A correction officer found the female bird after seeing it land near a laundry facility for one of the island’s jails. A New York City Correction Department spokesman said Tuesday that the bird appeared to be in distress with a drooping wing and suffering from dehydration. It was transported to the Wild Bird Fund in Manhattan for help.

“As always, safety is our top priority, even when it comes to nocturnal animals,” the spokesman, Jason Kersten, said in a statement.

The snowy owl is now beating the heat and recuperating at the bird rescue organization, which on Tuesday was celebrating the 100th anniversary of the Migratory Bird Treaty Act, a conservation law that protects birds across the country.

Executive Director Rita McMahon said the snowy owl—named Lorax, after the eco-friendly character in the Dr. Seuss book and film—had parasites and a small sore on her foot but was recuperating with fluids and a diet of mice.
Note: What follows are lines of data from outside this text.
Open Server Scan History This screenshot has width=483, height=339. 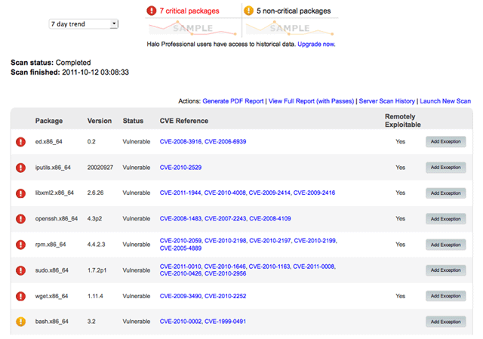(387, 101)
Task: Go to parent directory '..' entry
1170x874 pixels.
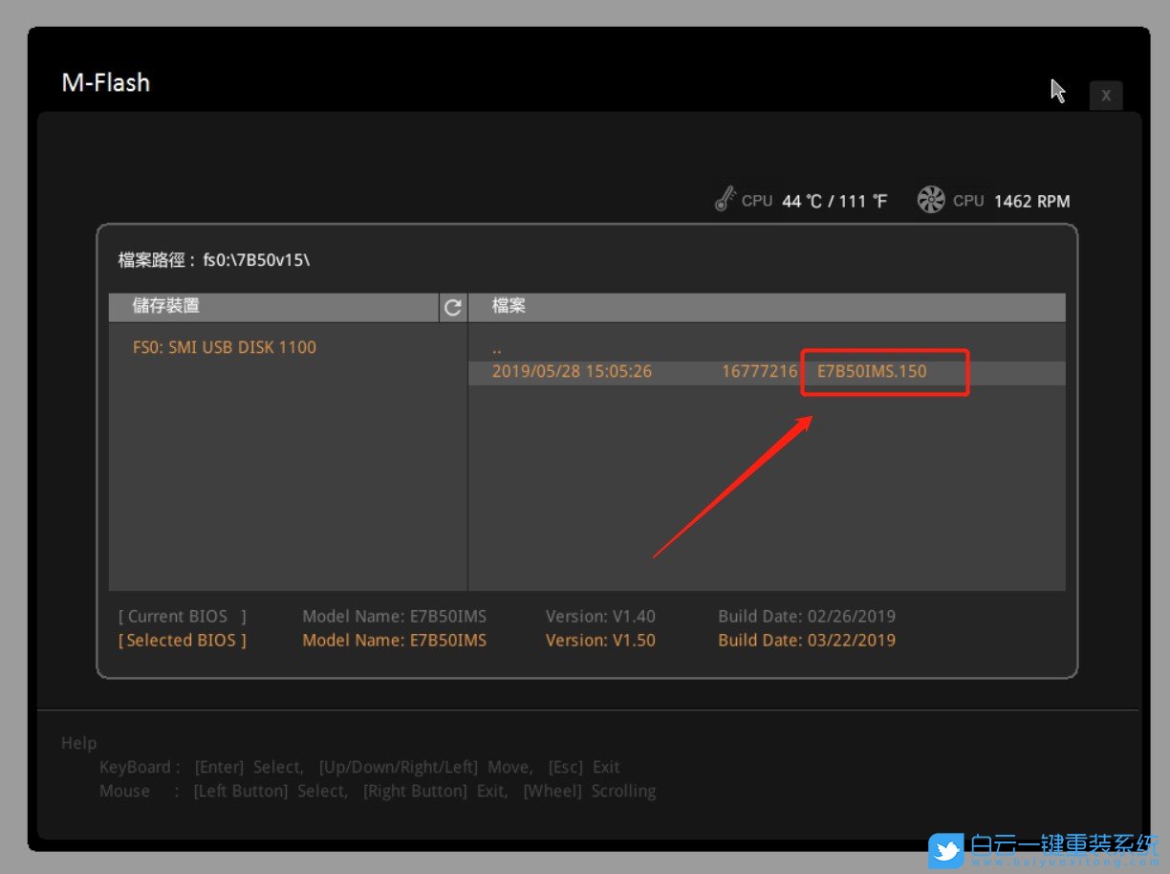Action: click(497, 348)
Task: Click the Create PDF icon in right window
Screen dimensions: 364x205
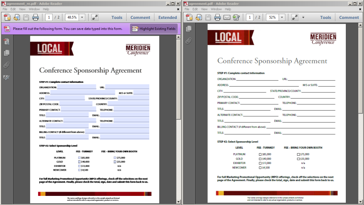Action: [189, 17]
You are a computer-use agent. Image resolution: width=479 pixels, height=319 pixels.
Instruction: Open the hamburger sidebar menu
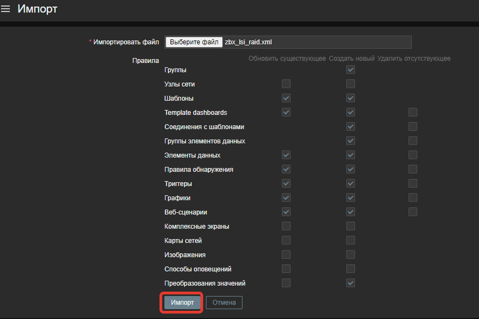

The organization was still trying to figure out why the bird, who is around 2 to 3 years old, was still in New York City in the summer.
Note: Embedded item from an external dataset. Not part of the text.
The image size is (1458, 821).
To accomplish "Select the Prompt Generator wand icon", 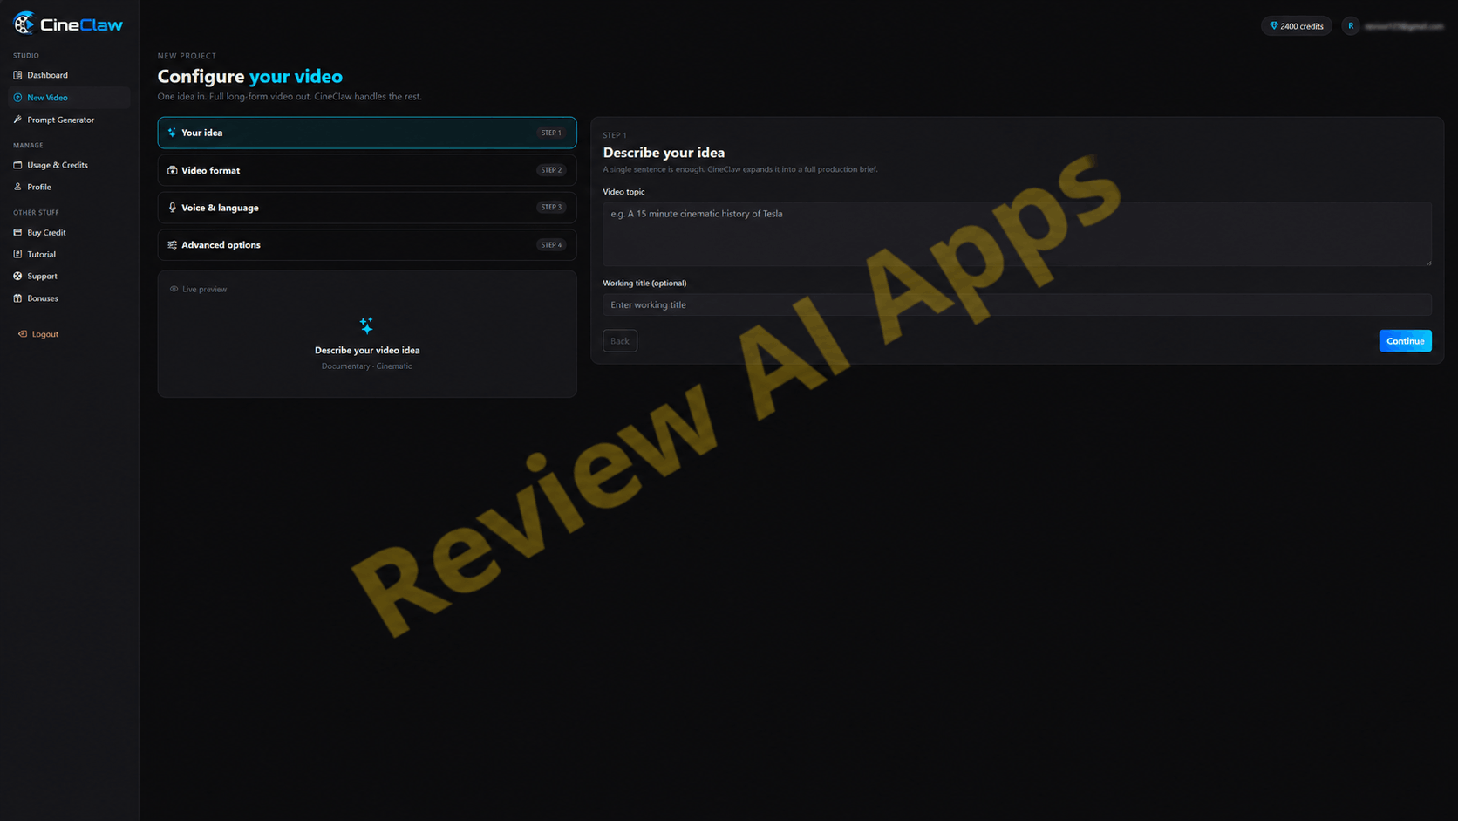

“This is the mystery: She should not be here at this time of year,” she said. “She’s not meant for these climates, she’s meant for the Arctic.”
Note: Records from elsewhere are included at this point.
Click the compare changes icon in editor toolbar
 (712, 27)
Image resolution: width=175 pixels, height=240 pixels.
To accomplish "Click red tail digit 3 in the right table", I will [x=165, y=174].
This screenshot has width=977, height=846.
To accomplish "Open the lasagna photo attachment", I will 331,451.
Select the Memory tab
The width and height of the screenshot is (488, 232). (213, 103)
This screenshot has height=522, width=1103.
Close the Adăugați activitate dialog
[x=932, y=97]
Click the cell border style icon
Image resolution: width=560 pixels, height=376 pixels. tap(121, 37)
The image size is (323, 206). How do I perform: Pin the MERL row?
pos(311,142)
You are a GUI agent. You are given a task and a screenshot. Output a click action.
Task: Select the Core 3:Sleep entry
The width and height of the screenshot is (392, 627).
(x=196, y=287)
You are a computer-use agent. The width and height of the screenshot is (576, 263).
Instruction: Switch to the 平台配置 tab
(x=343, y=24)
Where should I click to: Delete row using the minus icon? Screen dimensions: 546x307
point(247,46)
Snowy owls and other birds have been known to fly around runways at LaGuardia Airport, which is close to Rikers Island. In 2013, the Port Authority of New York and New Jersey worked with the New York State Department of Environmental Conservation to relocate snowy owls after they struck five planes taking off and landing at area airports.

A federal appeals court gave the Port Authority the right to kill snowy owls and other migratory birds since they were a threat to planes at the airports.

Birds flock to airports because it reminds them of their natural habitat, at least when compared to busy city streets, said Lauren Adams, the lead wildlife keeper at the Vermont Institute of Natural Science.

“The thinking is that the airport grounds tend to be more similar to their native tundra habitats,” she said. “It’s large open spaces. They like to hunker down on the ground and watch out for prey.”

Since 2014, the New England center has housed LaGuardia, an injured snowy owl rescued from the airport. They believe he was harmed by a blast of hot air from a jet engine and his wing was permanently damaged.

Ms. McMahon’s organization had 6,000 patients last year, half of which were pigeons. The other half includes 120 different species of birds.

In January, they rehabilitated a long-eared owl who flew into a building in Manhattan. A few days later, they released it into Central Park.

“New Yorkers really care, you would be amazed the trouble people go to try and save a little bluebird they found on the street,” Ms. McMahon said. “The most frequent thing we hear from them is, ‘Thank God you’re here.’ ”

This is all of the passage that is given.